* [WORK TO COMPLETE]: Take the part that opens with the line containing "This screenshot has" and closes with the line containing "(x=91, y=150)" among the items below, and write it out again with "row label" changed to "column heading" and nothing else altered. Leave the pictures out of your answer.
──────── DATA LINES ────────
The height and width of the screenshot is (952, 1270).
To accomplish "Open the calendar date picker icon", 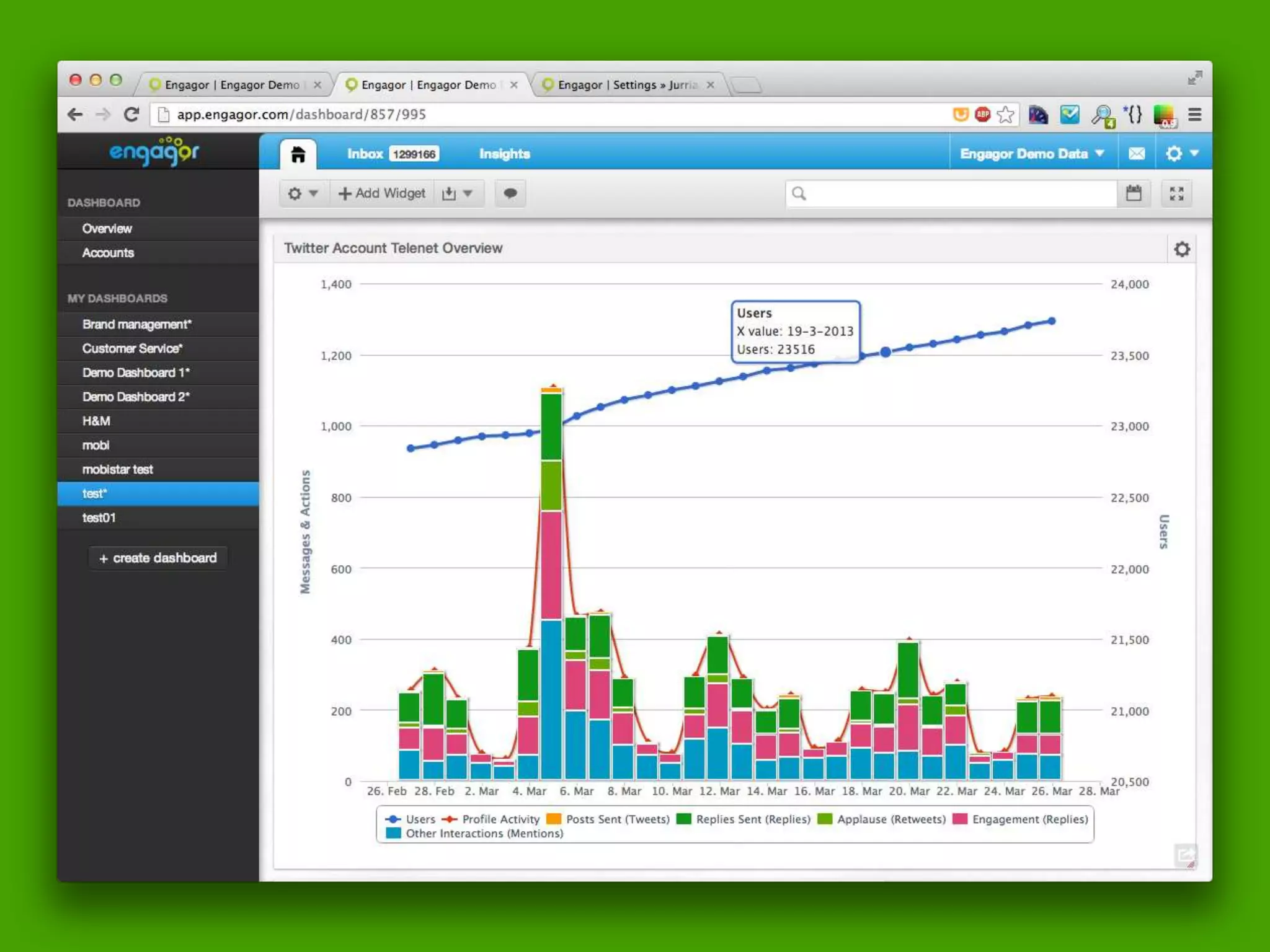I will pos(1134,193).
────────
──────── DATA LINES ────────
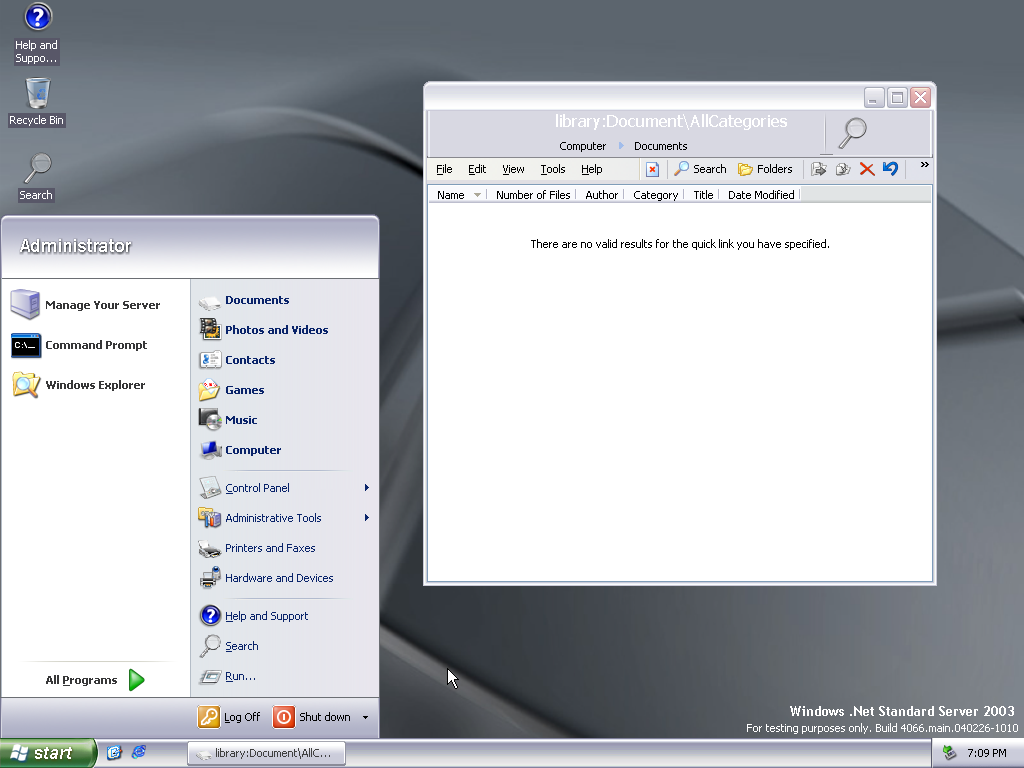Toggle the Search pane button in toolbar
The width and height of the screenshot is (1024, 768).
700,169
────────
──────── DATA LINES ────────
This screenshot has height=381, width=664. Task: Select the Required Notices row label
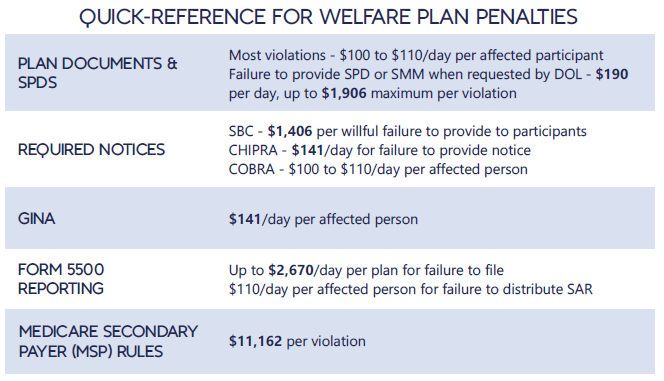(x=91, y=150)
────────
* [RESPONSE TO THIS TASK]:
This screenshot has height=381, width=664. Task: Select the Required Notices column heading
(x=91, y=150)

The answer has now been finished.